SUITE: A Panoramic & Sound Installation by Yannick Jacquet

SUITE: A Panoramic & Sound Installation by Yannick Jacquet

The Natalie and James Thompson Art Gallery is pleased to present the work of digital media artist Yannick Jacquet in a solo exhibition that will open on November 13, continuing on display through December 14, 2018.

Born in Geneva in 1980, Swiss/French digital media artist Yannick Jacquet currently lives and works in Brussels, Belgium. He has spent ten years developing a visual art practice exploring approaches to the reversal of deterioration inherent in our exchanges with the world. From the spectacular to the intimate, his work is consistently rooted in the concept of resilience. Jacquet’s art is work haunted by a discourse on the end of time.

His work has been exhibited globally at museums and galleries including Atsuko Barouh Gallery in Japan, Gallery Bunkier Sztuki in Poland, MACRO Museum of Contemporary Art in Italy, LKFF Gallery in Belgium, Medrar Gallery in Egypt, and Nardone Gallery in Belgium. Additionally, Yannick Jacquet has created permanent installations in public space such as on Flow, a floating building near the Alexander III Bridge in Paris and in cultural institutions such as PASS Museum in Belgium. His work has also been celebrated more ephemerally at events such as Cervantino International Festival in Mexico, the International Festival of Ancient Greek Drama in Cyprus, Jerusalem Design Week, Mapping Festival in Geneva, Némo Biennale Internationale Des Arts Numériques in Paris, Nuit Blanche Bruxelles in Belgium, and the 2013 Sundance Film Festival in Park City, Utah.

Mécaniques Discursives, Yannick Jacquet’s collaboration with printmaker Fred Penelle received the Milan Design Week Tech Award as part of the Timescapes exhibition in 2014 as well as the Collector’s Prize at the Slick Art Fair in Brussels in 2013. When describing Mécaniques Discursives, he has said “Images can be interpreted in even more ways than words can. Each image can contain within itself many different meanings that can change depending on who looks at it, their age, their background, their culture. The meaning of a word is defined by its own history and the language in which it is written. When you build up images, as we do in Mécaniques Discursives, the possibilities of interpretation are multiplied, opening multiple doors to imagination.”

- _MATERIAL PROVIDED_:

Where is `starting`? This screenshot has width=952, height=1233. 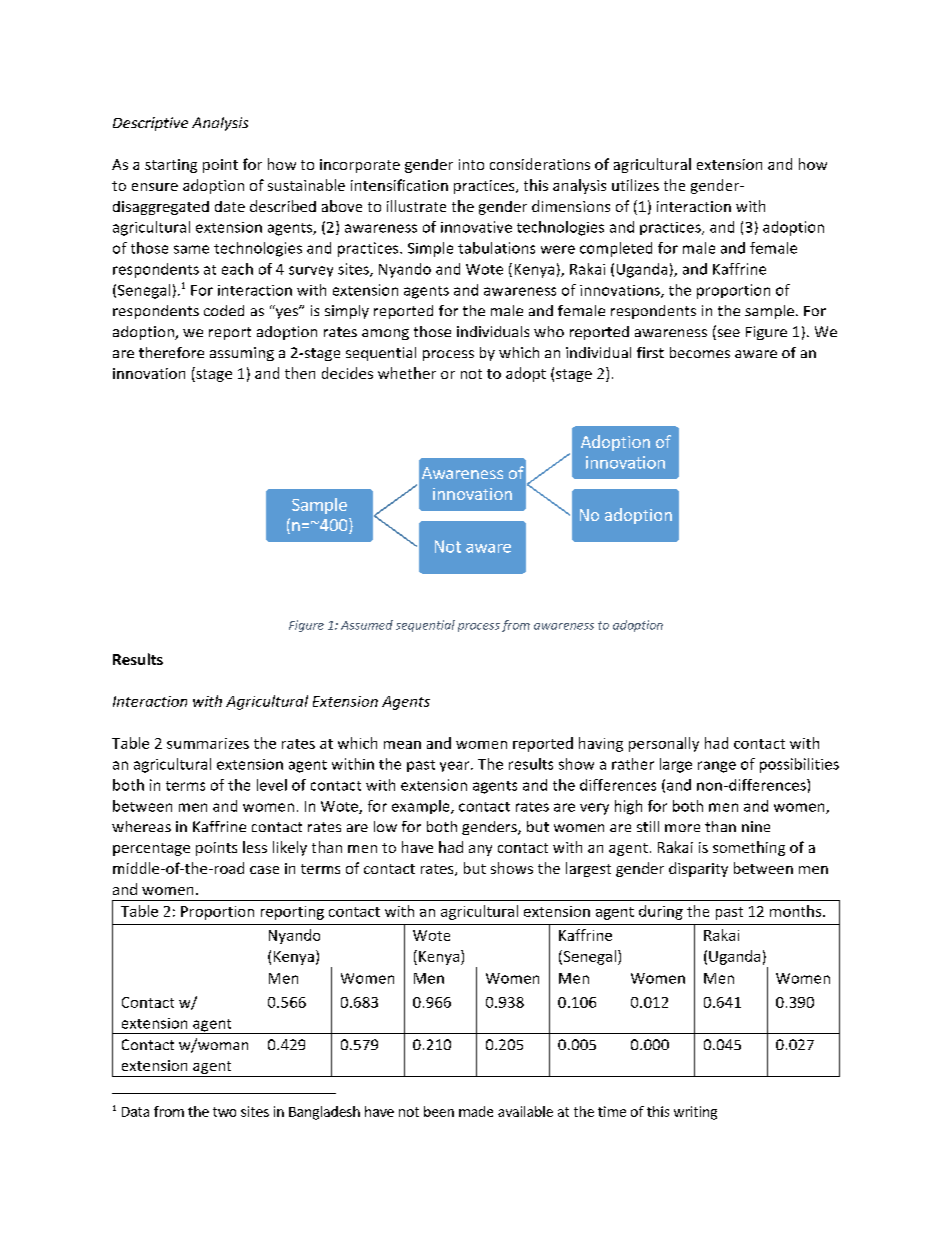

- _TASK REQUIREMENTS_:
(a) In the text about the Yannick Jacquet exhibition, why does Jacquet say that building up images in Mécaniques Discursives opens multiple doors to imagination? Answer in one to three sentences.
(b) Continue the text about the Yannick Jacquet exhibition from its last sentence.
The material was taken from a different source than the text about the Yannick Jacquet exhibition.

- _ANSWERS TO THE PROBLEMS_:
(a) Jacquet says images can be interpreted in more ways than words, because each image holds many meanings that shift with the viewer's age, background and culture. When images are built up, those possibilities of interpretation multiply.

(b)
Yannick Jacquet’s process of visual creation draws on structural elements as disparate as the architecture of the Centre PompidouMetz and a Ravel string quartet. His influences include the Belgian artist Berlinde de Bruyckere’s work on mutations in living matter, the Japanese Ryoichi Kurokawa’s stellar visions, and his fellow Swiss artist Jean Tinguely’s sardonic laugh and his 1960s machines designed to self-destruct.

Collaboration is a central element of Jacquet’s practice as he combines his own three-dimensional projection mapping and audio-visual art with unique contributions from practitioners in fields ranging from architecture to illustration to music to technology. Bridging both public and private realms, his sleek and mesmerizing light projections transform surfaces of intimate interior settings and large architectural structures alike.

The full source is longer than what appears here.